Posts from 26th March 2004

26
Mar 04

The Magic Flute, English National Opera, London

The Brown WedgePost a comment • 221 views

I was blown away by this last night. It was stunning in so many ways.

The ENO production pushed the humour to the front and the comic foil; Papageno hammed it up to the crowd. There is a lot of character and location movement in The Magic Flute and the set was cleverly orchestrated. A crescent stage, backdropped with spotlights, all trapdoors and shadowplay.

Pamina spent most of the night on the floor. A push from Monostatos or a shove from Tamino and down she went. Audience sympathy swayed between aggrieved heroine and get up, love. Her most powerful singing came from a horizontal position. Her wicked mother literally towered over her and sang two of all opera’s most difficult arias with glass shattering passion.

The second act is where the Mason imagery takes over. The symbolism is drummed home. Pyramids with eyes and effigies lying everywhere. When more than two people came on stage it required choreography to avoid cats, dogs and funny handshake memorabilia. Mozart was a recent convert to the secret society and his cast sing it from the rafters.

In the end sub-plots were reconciled, evil disappeared through the trapdoor and true love never sparkled brighter. An amazing production.

“There’s a voice, keeps on calling me, down the road – that’s where I’ll always be….”

Do You SeePost a comment • 1,512 views

“There’s a voice, keeps on calling me, down the road – that’s where I’ll always be….” Zatoichi is The Littlest Hobo. With a sword. And lots and lots of bloodshed. The kind of blodshed that would not have been suitable for Tuesday teatime, though I found the winsome adventures of a dull dog equally unsuitable for my entertainment. In Zatoichi, even the droplets of blood are entertaining*.

Like the minute mangy mutt however, the story of this (or any) particular adventure of Zatoichi has very little to do with him. He wanders in, almost like a force of nature, gets involved and solves a problem. Unlike similar characters, Drs Richard Kimble or David Banner, Zatoichi’s cure for said ills is usually massive bloodshed. Takeshi Kitano seems to enjoy the enigmatic icon, mumbling and shambling through the character motivational scenes of all the other characters. But we never find out who he is, why he is such a great swordsman – and it does not really matter. Kitano the director spends plenty of time distracting us from that in plenty of other ways.

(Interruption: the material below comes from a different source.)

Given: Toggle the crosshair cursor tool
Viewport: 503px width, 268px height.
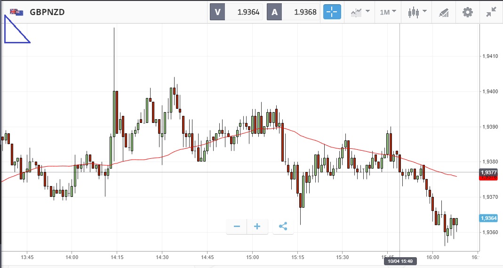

Zatoichi has a lot in common with Kill Bill, in as much as it is a bunch of source material blended and thrown at a wall artfully to see if it will work. Generally it does. I missed Zatoichi himself in the climatic ensemble tap dance, but the film is willfully funny, dark and joyously bloodthirsty when it wants to be. There are issues about feudal Japan at the heart of the film, but only a curmudgeon would go to look for any overly serious theme (though the cross dressing Geisha is interesting). Instead take it as a primer, as a bit of cinematic fun, and take it as often as you can.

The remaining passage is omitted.